* Begin TEXT BLOCK *

/docs/source/install.rst
https://github.com/dask/dask · ReStructuredText · 140 lines · 105 code · 35 blank · 0 comment · 0 complexity · 7a29628ae1cef81f3e9fd50a232316d8 MD5 · raw file
- Install Dask
- ============
- You can install dask with ``conda``, with ``pip``, or by installing from source.
- Conda
- -----
- Dask is installed by default in `Anaconda <https://www.anaconda.com/download/>`_.
- You can update Dask using the `conda <https://www.anaconda.com/download/>`_ command::
- conda install dask
- This installs Dask and **all** common dependencies, including Pandas and NumPy.
- Dask packages are maintained both on the default channel and on `conda-forge <https://conda-forge.github.io/>`_.
- Optionally, you can obtain a minimal Dask installation using the following command::
- conda install dask-core
- This will install a minimal set of dependencies required to run Dask similar to (but not exactly the same as) ``python -m pip install dask`` below.
- Pip
- ---
- You can install everything required for most common uses of Dask (arrays,
- dataframes, ...) This installs both Dask and dependencies like NumPy, Pandas,
- and so on that are necessary for different workloads. This is often the right
- choice for Dask users::
- python -m pip install "dask[complete]" # Install everything
- You can also install only the Dask library. Modules like ``dask.array``,
- ``dask.dataframe``, ``dask.delayed``, or ``dask.distributed`` won't work until you also install NumPy,
- Pandas, Toolz, or Tornado, respectively. This is common for downstream library
- maintainers::
- python -m pip install dask # Install only core parts of dask
- We also maintain other dependency sets for different subsets of functionality::
- python -m pip install "dask[array]" # Install requirements for dask array
- python -m pip install "dask[bag]" # Install requirements for dask bag
- python -m pip install "dask[dataframe]" # Install requirements for dask dataframe
- python -m pip install "dask[delayed]" # Install requirements for dask delayed
- python -m pip install "dask[distributed]" # Install requirements for distributed dask
- We have these options so that users of the lightweight core Dask scheduler
- aren't required to download the more exotic dependencies of the collections
- (Numpy, Pandas, Tornado, etc.).

* End TEXT BLOCK *
* Begin ENTRIES SHOWN *

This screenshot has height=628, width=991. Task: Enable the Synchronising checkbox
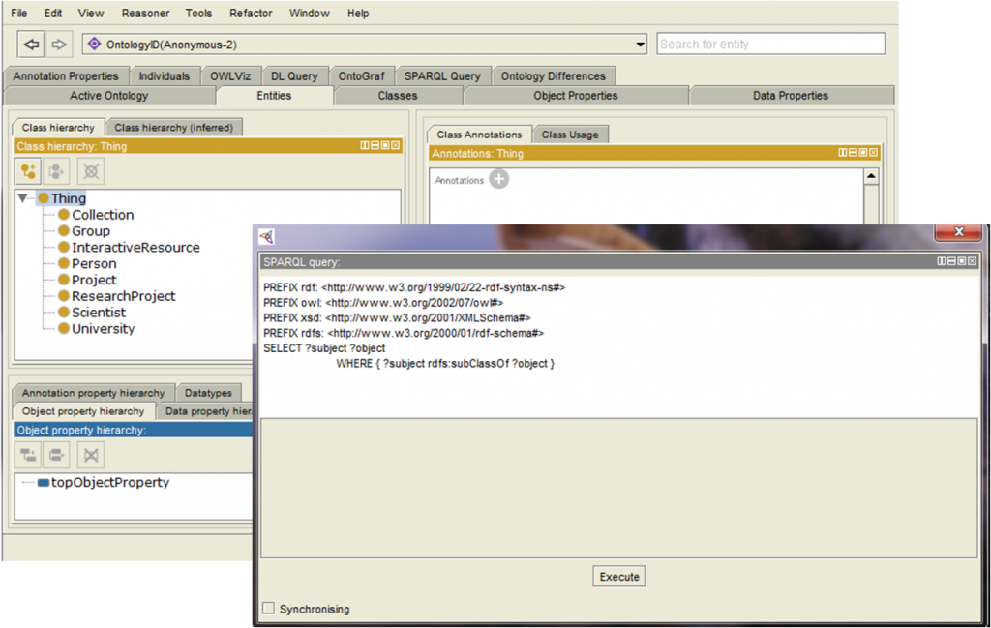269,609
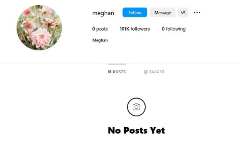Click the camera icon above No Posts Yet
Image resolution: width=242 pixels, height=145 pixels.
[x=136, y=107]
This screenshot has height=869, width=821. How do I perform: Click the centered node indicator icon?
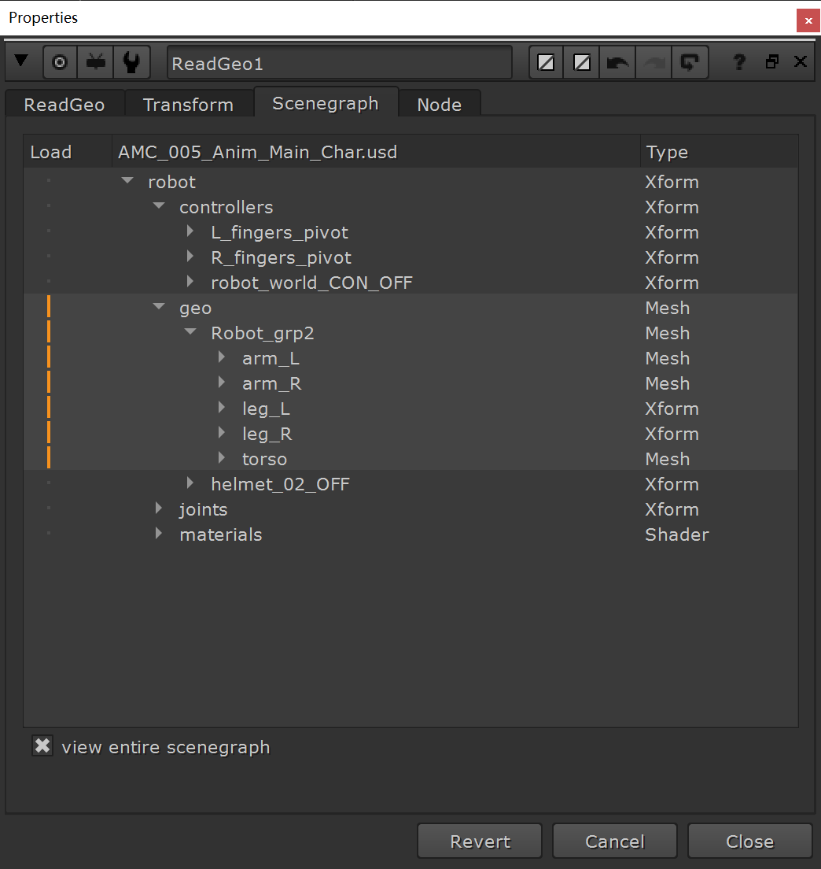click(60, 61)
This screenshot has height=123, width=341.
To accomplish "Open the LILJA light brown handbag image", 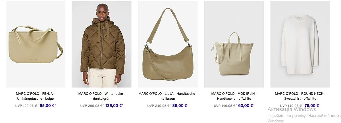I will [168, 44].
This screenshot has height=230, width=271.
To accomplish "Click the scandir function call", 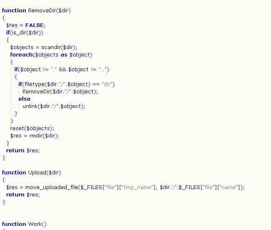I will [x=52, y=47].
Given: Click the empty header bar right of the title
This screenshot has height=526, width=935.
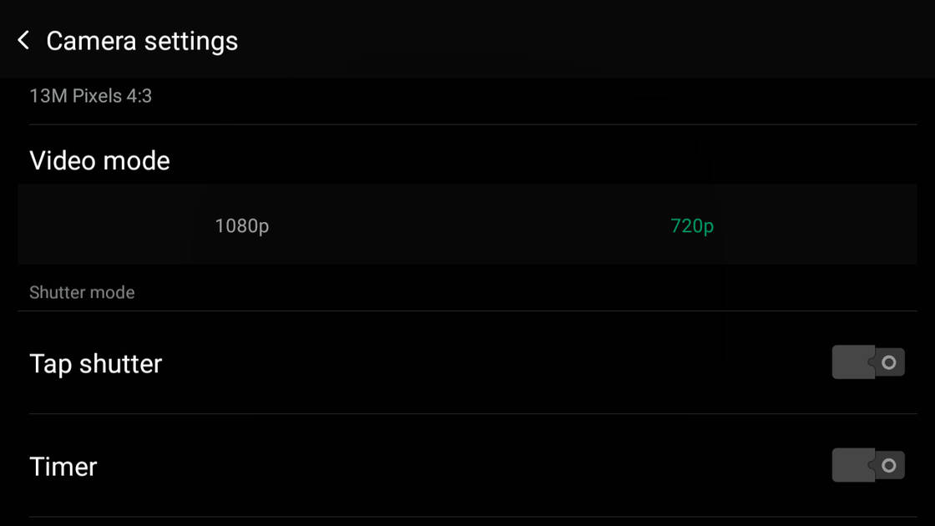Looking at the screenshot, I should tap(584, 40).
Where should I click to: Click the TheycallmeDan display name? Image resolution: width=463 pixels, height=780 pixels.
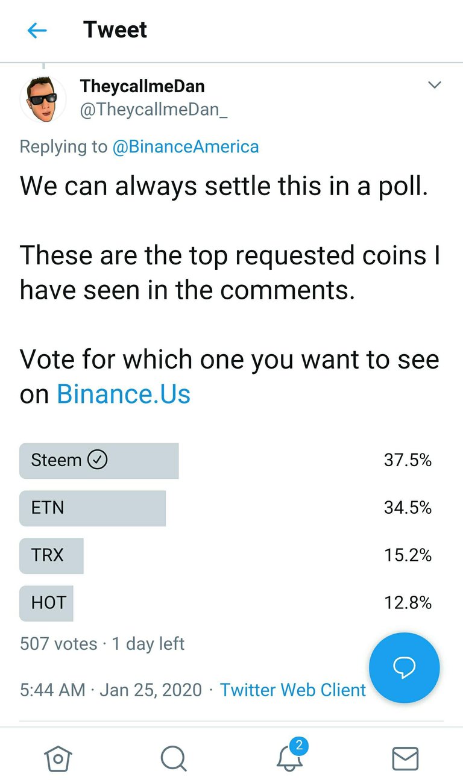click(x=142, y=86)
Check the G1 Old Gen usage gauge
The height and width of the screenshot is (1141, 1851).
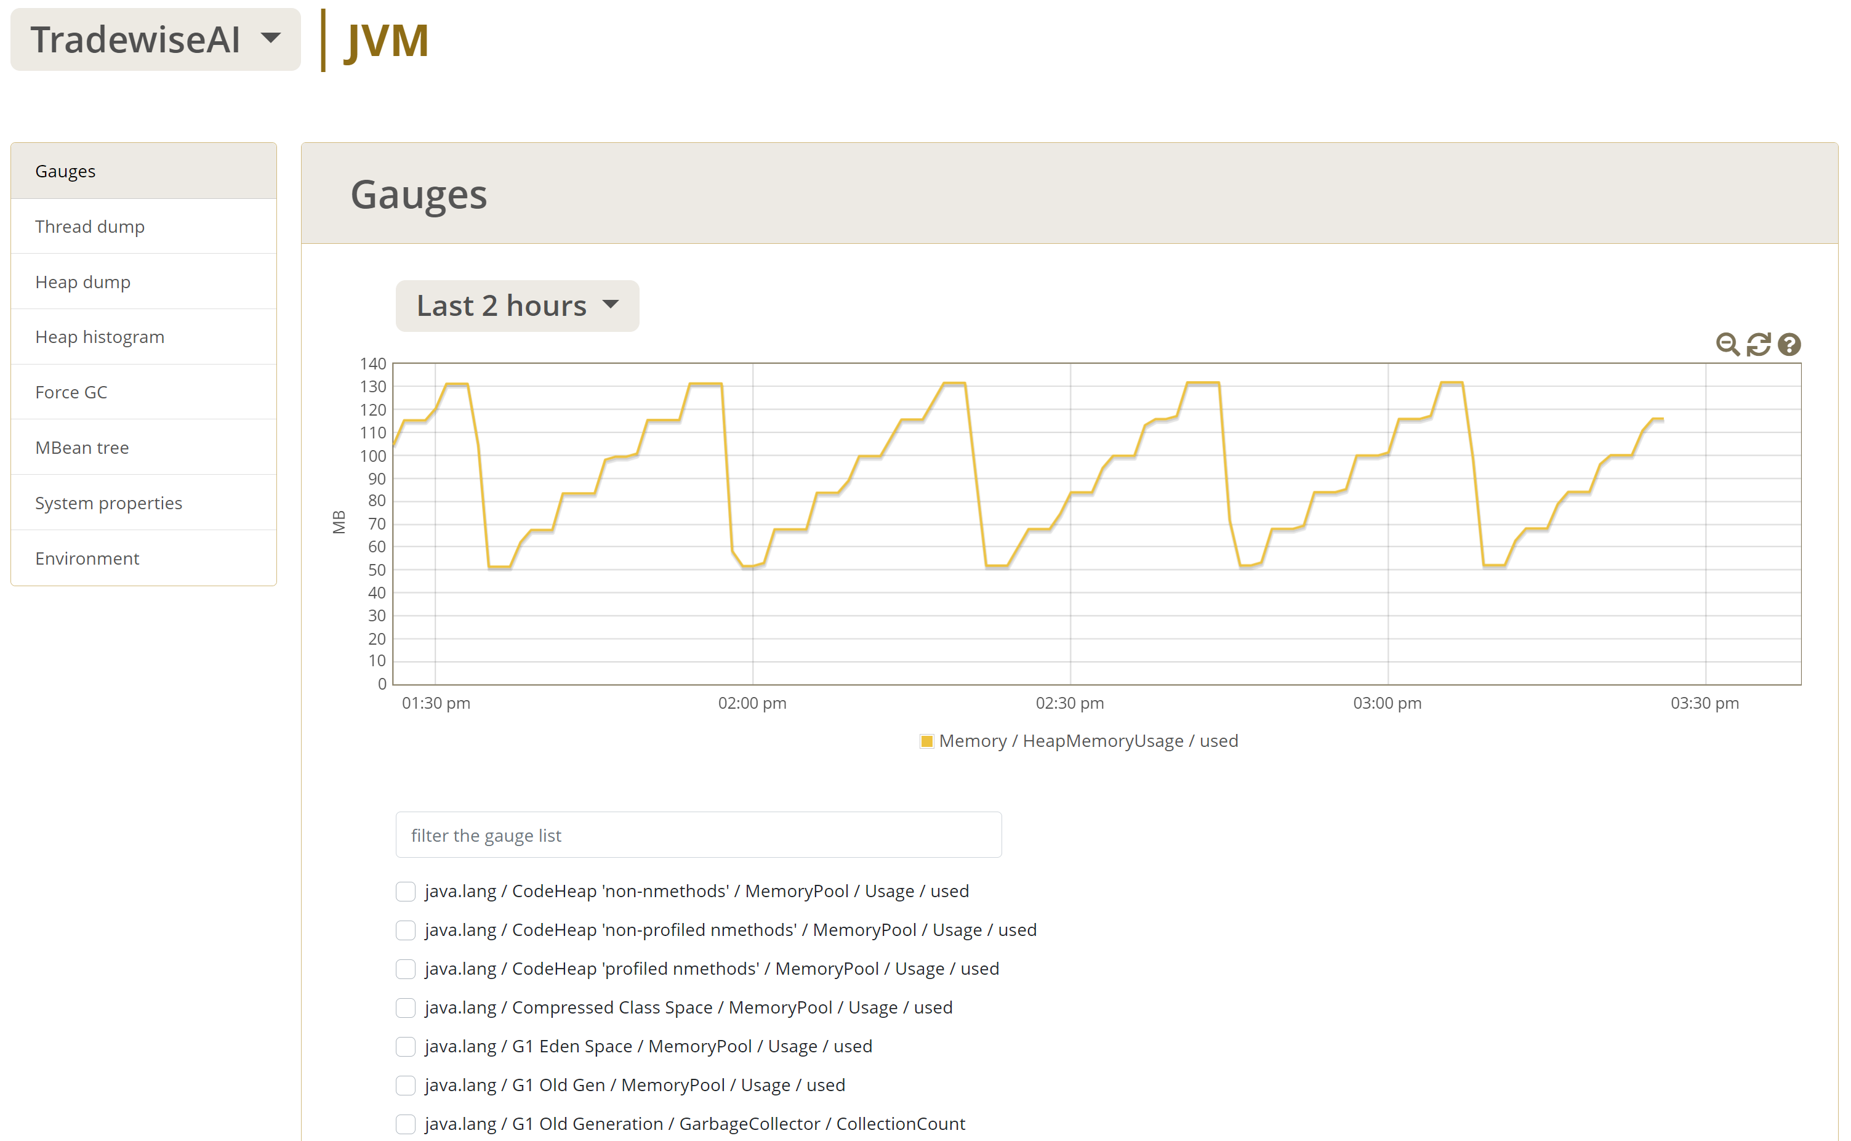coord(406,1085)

* End ENTRIES SHOWN *
* Begin ENTRIES SHOWN *

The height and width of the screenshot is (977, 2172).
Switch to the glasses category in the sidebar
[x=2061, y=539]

* End ENTRIES SHOWN *
* Begin ENTRIES SHOWN *

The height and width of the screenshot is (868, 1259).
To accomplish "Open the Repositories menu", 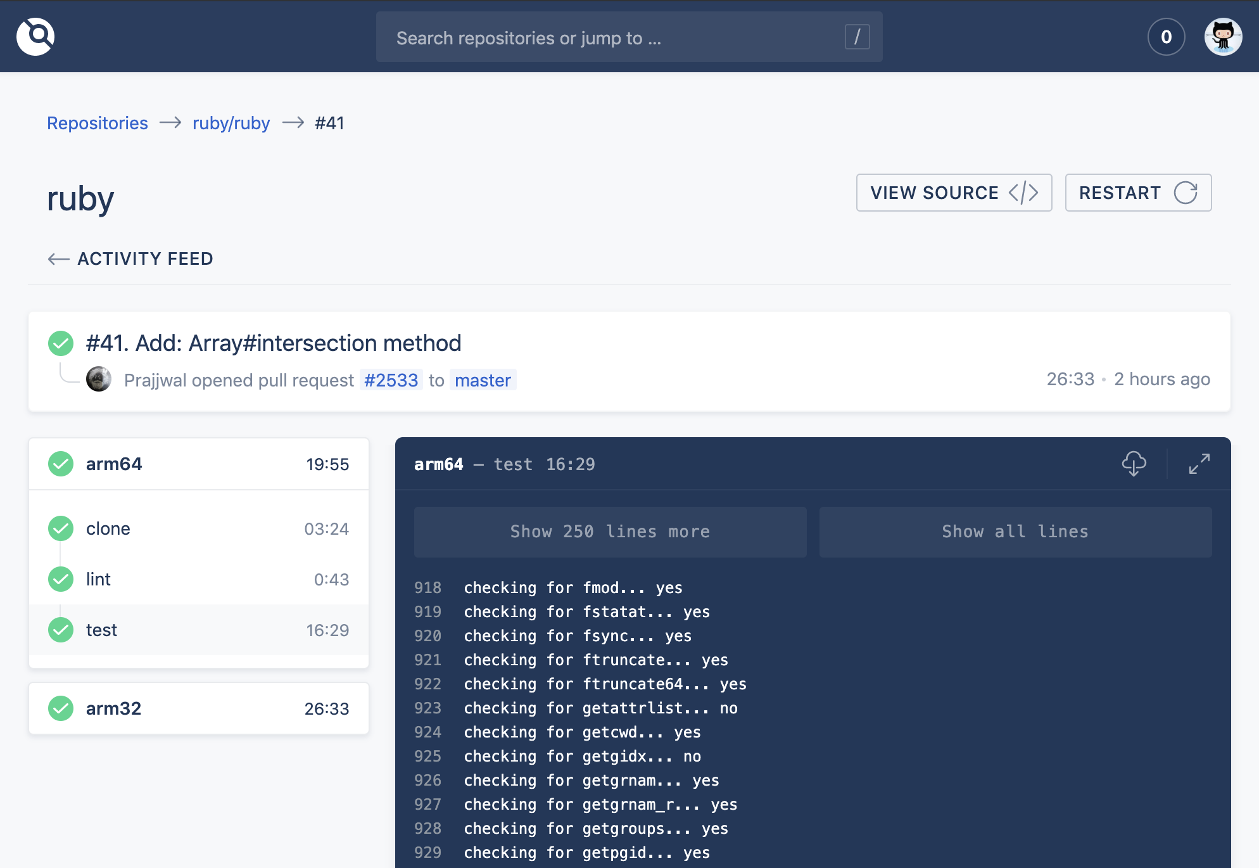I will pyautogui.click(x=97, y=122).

* End ENTRIES SHOWN *

▸ GIVEN REQUEST 1
Which dependency-set names appear inside square brackets in the pip commands of the Dask installation guide?
▸ GIVEN REQUEST 2
Can you continue the Dask installation guide from its last sentence onward?
The items are unrelated to the Dask installation guide.

▸ WRITTEN REPLY 1
complete, array, bag, dataframe, delayed, distributed

▸ WRITTEN REPLY 2
- Install from Source
- -------------------
- To install Dask from source, clone the repository from `github
- <https://github.com/dask/dask>`_::
- git clone https://github.com/dask/dask.git
- cd dask
- python -m pip install .
- You can also install all dependencies as well::
- python -m pip install ".[complete]"
- You can view the list of all dependencies within the ``extras_require`` field
- of ``setup.py``.
- Or do a developer install by using the ``-e`` flag::
- python -m pip install -e .
- Anaconda
- --------
- Dask is included by default in the `Anaconda distribution <https://www.anaconda.com/download>`_.
- Optional dependencies
- ---------------------
- Specific functionality in Dask may require additional optional dependencies.
- For example, reading from Amazon S3 requires ``s3fs``.
- These optional dependencies and their minimum supported versions are listed below.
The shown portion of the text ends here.